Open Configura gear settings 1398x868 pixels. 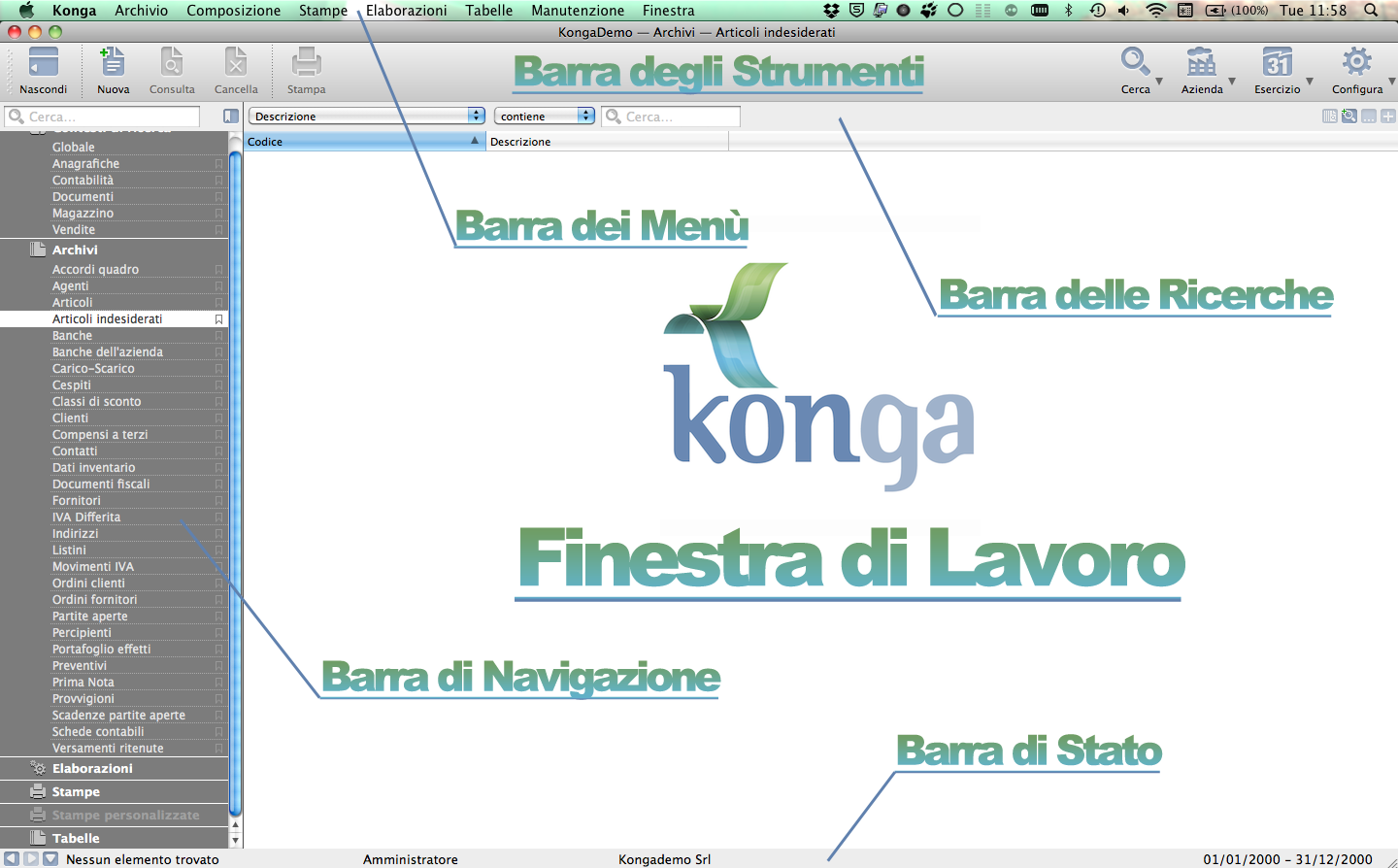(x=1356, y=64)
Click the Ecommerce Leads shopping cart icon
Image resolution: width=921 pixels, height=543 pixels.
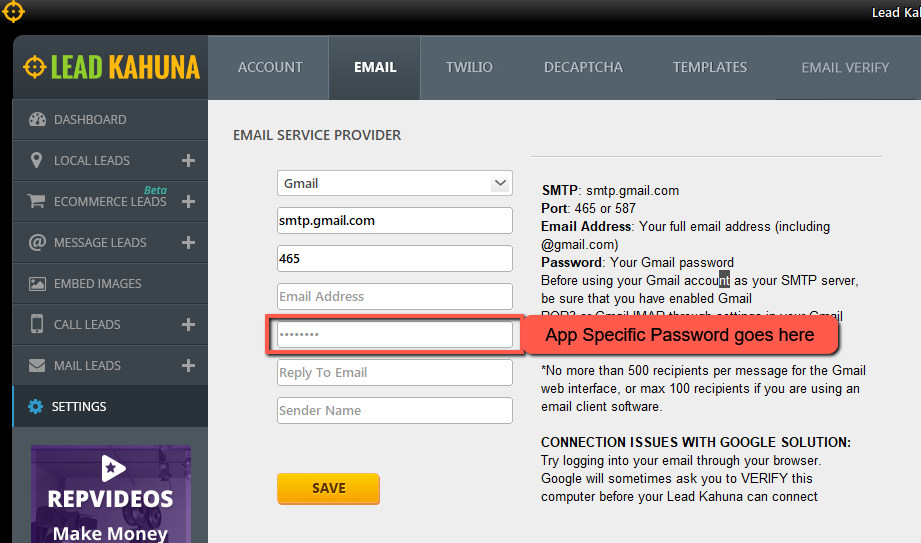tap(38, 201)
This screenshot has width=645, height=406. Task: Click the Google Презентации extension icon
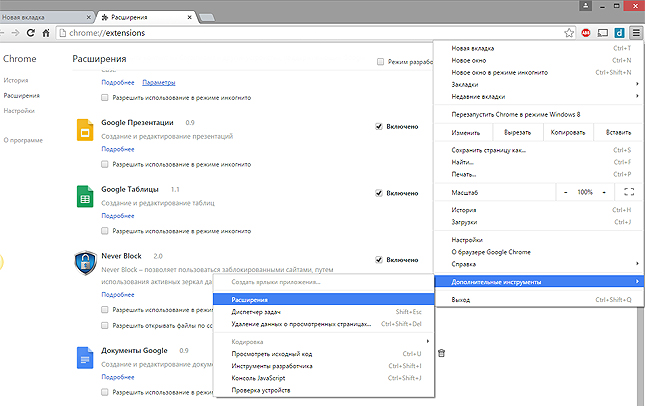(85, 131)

++++

## AIM OF THE EXERCISE
Here the job is to quote the lines from the one with "This screenshot has" through the end of the material, both included, exactly; please skip the pictures.

## WRITTEN SOLUTION
This screenshot has width=645, height=406. Task: Click the Google Презентации extension icon
(85, 131)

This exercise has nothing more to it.